What to do:
Across the data below, state how many lines hold "pommes", and reply with nothing but that number.
*** Block opens ***
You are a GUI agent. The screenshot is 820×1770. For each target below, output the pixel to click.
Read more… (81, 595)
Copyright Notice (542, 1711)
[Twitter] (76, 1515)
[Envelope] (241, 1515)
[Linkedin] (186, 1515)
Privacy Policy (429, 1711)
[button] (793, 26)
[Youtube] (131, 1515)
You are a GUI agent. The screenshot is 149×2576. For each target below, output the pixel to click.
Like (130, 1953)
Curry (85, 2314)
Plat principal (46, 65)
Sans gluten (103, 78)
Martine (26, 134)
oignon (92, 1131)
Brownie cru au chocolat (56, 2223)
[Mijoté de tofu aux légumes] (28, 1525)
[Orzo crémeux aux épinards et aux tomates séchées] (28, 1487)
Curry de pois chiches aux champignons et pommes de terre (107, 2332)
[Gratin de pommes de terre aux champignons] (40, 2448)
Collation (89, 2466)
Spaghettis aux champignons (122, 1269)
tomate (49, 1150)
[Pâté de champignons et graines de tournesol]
*** Block closes ***
Task response:
2